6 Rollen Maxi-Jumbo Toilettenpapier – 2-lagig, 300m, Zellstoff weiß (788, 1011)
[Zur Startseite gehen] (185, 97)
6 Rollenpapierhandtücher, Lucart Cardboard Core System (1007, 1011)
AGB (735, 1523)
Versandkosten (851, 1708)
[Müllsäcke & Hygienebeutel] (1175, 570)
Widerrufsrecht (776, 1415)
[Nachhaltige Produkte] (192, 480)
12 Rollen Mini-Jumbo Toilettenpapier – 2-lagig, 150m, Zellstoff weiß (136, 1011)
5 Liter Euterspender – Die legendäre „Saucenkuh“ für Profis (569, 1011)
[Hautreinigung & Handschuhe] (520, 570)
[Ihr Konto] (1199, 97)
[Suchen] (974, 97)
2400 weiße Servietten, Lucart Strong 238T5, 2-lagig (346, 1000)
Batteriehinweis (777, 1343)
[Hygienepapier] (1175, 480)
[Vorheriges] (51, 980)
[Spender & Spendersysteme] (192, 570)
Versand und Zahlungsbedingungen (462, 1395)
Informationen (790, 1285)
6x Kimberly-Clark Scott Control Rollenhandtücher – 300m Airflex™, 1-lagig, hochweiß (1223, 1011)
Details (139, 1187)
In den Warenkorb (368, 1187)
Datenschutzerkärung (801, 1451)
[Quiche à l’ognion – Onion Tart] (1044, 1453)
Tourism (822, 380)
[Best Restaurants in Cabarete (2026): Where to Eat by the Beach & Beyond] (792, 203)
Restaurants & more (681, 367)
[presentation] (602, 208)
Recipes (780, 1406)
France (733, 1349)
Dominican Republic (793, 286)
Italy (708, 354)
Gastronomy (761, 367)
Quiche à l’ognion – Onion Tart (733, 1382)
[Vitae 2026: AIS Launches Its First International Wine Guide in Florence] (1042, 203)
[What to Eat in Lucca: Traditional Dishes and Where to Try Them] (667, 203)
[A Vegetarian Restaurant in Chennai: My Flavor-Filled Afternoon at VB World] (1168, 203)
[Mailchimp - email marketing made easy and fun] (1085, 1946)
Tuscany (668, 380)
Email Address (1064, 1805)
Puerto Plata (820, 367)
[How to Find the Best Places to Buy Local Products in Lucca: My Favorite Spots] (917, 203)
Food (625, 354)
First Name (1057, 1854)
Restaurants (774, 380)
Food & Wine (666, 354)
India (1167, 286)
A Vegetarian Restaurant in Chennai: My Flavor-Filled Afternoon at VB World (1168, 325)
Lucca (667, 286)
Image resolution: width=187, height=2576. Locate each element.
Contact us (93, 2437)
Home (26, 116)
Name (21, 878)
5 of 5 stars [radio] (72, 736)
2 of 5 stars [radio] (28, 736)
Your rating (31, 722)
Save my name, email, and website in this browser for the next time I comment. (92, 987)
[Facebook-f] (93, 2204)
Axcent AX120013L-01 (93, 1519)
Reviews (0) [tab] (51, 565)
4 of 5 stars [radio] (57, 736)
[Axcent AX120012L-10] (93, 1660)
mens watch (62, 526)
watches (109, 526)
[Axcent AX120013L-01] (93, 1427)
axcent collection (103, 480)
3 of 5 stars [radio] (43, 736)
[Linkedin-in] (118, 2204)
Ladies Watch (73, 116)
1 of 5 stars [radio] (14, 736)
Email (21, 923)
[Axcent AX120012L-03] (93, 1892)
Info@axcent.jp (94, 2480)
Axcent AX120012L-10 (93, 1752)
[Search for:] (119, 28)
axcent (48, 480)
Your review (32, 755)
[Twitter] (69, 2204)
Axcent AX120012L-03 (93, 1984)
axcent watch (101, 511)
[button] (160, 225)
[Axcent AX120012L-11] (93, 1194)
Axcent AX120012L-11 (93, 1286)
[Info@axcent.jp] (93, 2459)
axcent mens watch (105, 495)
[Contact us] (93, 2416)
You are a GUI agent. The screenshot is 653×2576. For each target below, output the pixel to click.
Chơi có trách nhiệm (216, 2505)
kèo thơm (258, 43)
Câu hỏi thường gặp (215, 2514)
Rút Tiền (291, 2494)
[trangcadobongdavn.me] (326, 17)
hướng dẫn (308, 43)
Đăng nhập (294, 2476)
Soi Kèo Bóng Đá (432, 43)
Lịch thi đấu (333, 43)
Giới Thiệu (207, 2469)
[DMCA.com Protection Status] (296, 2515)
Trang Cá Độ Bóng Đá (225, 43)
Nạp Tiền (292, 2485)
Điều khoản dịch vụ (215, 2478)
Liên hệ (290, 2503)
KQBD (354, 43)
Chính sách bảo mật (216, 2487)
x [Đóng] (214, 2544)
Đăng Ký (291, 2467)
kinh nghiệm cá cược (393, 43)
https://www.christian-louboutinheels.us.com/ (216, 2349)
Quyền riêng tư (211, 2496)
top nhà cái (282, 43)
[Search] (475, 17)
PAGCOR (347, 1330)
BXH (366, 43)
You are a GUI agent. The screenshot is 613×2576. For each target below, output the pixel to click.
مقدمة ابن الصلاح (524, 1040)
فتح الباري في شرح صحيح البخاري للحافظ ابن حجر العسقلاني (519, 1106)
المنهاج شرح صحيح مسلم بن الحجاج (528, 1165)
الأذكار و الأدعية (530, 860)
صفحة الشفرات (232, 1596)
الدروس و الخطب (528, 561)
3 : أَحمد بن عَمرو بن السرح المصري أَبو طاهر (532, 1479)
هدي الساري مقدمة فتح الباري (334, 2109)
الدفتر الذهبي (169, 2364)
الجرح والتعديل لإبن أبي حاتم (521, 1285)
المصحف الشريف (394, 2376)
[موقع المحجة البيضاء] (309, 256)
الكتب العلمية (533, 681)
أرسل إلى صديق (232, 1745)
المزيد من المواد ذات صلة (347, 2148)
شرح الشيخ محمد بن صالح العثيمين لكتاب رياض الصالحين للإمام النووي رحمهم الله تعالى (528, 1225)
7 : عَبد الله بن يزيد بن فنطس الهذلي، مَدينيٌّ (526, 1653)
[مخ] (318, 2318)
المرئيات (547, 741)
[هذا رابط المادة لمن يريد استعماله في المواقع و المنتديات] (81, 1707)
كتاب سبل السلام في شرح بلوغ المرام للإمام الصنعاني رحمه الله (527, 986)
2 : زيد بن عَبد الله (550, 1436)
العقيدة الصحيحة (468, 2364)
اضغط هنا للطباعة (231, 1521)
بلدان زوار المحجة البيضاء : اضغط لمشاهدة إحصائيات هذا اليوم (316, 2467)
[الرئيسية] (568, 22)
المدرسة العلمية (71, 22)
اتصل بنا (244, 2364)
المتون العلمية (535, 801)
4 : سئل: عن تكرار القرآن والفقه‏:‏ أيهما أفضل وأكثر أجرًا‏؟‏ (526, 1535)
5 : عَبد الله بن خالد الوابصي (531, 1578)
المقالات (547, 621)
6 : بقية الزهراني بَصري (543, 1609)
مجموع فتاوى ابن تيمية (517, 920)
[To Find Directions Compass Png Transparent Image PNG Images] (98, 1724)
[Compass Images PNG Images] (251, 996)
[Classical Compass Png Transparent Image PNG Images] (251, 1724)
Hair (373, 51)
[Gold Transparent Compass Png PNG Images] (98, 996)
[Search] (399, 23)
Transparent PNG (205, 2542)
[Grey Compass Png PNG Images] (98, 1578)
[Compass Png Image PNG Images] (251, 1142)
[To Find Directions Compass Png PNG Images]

■ ■ ■ ■

* _ASSIGNED TASK_
Using the records, report how many lines contain the word "screenshot", adding no other text.

* _ANSWER TO THE PROBLEM_
2